Ontstaan van de terpen
Bij storm en springvloed liep het vruchtbare, onbedijkte land langs de Noordzeekust onder water. Het natte kwelderland was uitermate geschikt voor veehouderij, maar als woonplaats voldeed het minder goed. Vanaf ongeveer 500 voor Christus begonnen de mensen die zich daar vanaf circa 600 voor Christus eerst alleen nog in het zomerseizoen hadden gevestigd, daarom uit plaggen en mest terpen op te werpen, verhogingen waarop in de loop der tijd huizen en hele dorpen werden gebouwd. Tot ongeveer 1000 na Christus, toen er steeds meer dijken om de kwelders werden gelegd, zouden deze terpen in functie blijven en ook steeds verder worden opgehoogd.
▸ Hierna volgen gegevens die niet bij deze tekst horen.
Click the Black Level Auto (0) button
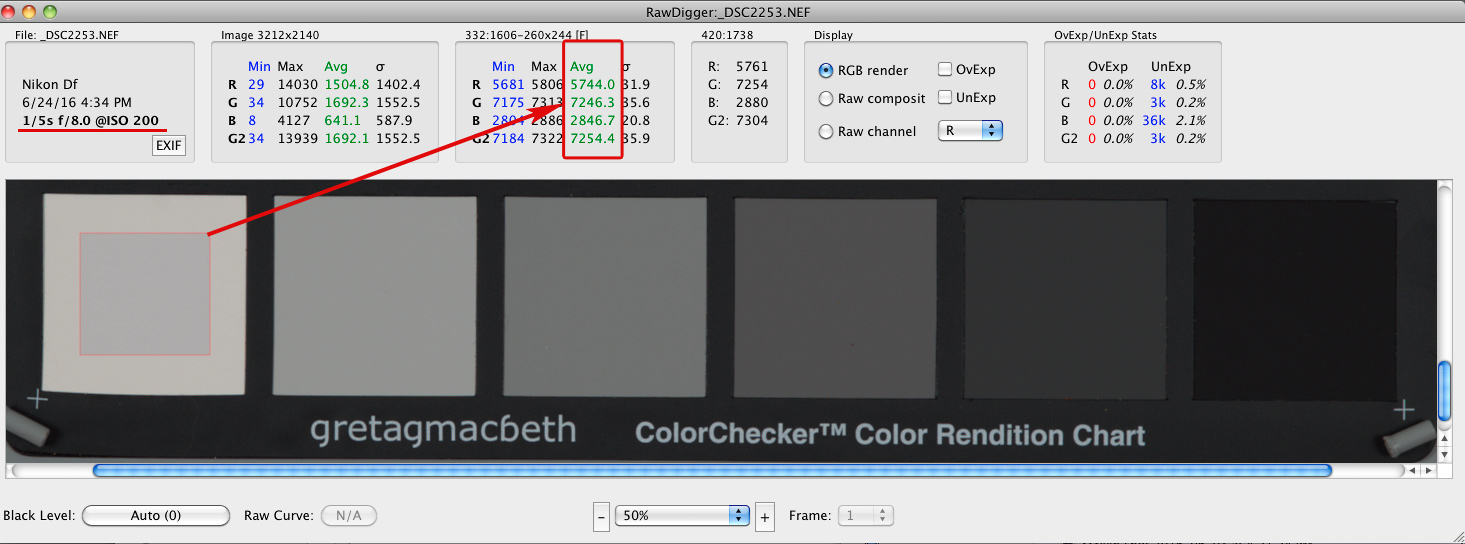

In 1963 werden bij een wetenschappelijke inventarisatie in het tegenwoordige Friesland iets minder dan 1000 terpen geteld, terwijl recent naamkundig onderzoek uitwees dat dit aantal zelfs nog mag worden verdubbeld.
Friese koningen
In de vroege Middeleeuwen lag er in het toenmalige Friese gebied langs de Wadden- en Noordzeekust een rij van niet al te grote bewoonbare gebieden – men noemt ze heel toepasselijk wel bewoningseilanden – die zich uitstrekte van de Schelde in het zuiden tot even over de Wezer in Noord-Duitsland. Van al deze kerngewesten waren Westergo en daarna Oostergo, allebei gelegen in het tegenwoordige Friesland, het grootst en het belangrijkst. Beide gouwen hoorden tot de dichtstbevolkte gebieden in Europa.Op de terpen in deze gebieden leefden de Friezen aanvankelijk vooral van veeteelt en landbouw. Na de volksverhuizingen werd het gebied waarschijnlijk bevolkt door een ander volk. De Friezen uit de Romeinse tijd zijn dus niet dezelfden als die van na die tijd. Over de herkomst van deze nieuwe bewoners discussiëren archeologen nog steeds. In de zevende en achtste eeuw kwam ten zuiden van het Friese kweldergebied het Frankische koninkrijk op. Uit deze tijd worden Friese koningen genoemd (misschien is het trouwens beter te spreken van krijgsheren), namelijk Radboud en Aldgillis. Zij hadden hun belangrijkste steunpunt niet in het kweldergebied in het tegenwoordige Friesland, maar langs de Maas en de Rijn in Utrecht en in Dorestad. Mogelijk onder hun gezag groeide Dorestad uit tot een Europees handelscentrum.
Wijnaldum en Hogebeintum
Ook in Oostergo en vooral in Westergo was waarschijnlijk sprake van elitevorming. In de terp van Wijnaldum (bij Franeker) vonden archeologen recent gereedschap van een goudsmid en ook een prachtige mantelspeld (een fibula) die erg leek op de sieraden die in 1939 in het rijke koningsgraf van Sutton Hoo in Engeland waren gevonden. Inderdaad bestonden er in deze tijd contacten met elites in Noord-Duitsland, Scandinavië en Engeland. Friesland maakte zodoende deel uit van een omvattender Noordzee-cultuur.De hoogste terp in Friesland is, met zijn bijna negen meter, die van Hogebeintum. Het is niet alleen een goed voorbeeld van hoe zo’n terp er ooit moet hebben uitgezien, maar ook van de manier waarop er in latere tijden mee werd omgegaan.
Afgravingen
Doordat terpen meer dan anderhalf millennium lang de dichtbevolkte woonplaatsen waren geweest van mensen en vee en daardoor uit uiterst vruchtbare grond bestonden, werden ze vanaf omstreeks 1840/50 vaak afgegraven. De vrijgekomen terpaarde werd verkocht om armere grond mee te bemesten. In Hogebeintum is dat prachtig zichtbaar. De zuidkant van de terp is helemaal afgegraven zodat het nu lijkt alsof de middeleeuwse kerk aan de rand van een ravijn staat.Bij al die afgravingen kwamen tal van voorwerpen tevoorschijn en langzamerhand groeide niet alleen de belangstelling voor het leven van de terpbewoners, maar ook het wetenschappelijk karakter van het onderzoek. Hogebeintum was een van de eerste terpen die wetenschappelijk werden onderzocht. Pas na 1945, toen dan al meer dan driekwart was afgegraven, werden de overgebleven terpen tot beschermde monumenten uitgeroepen.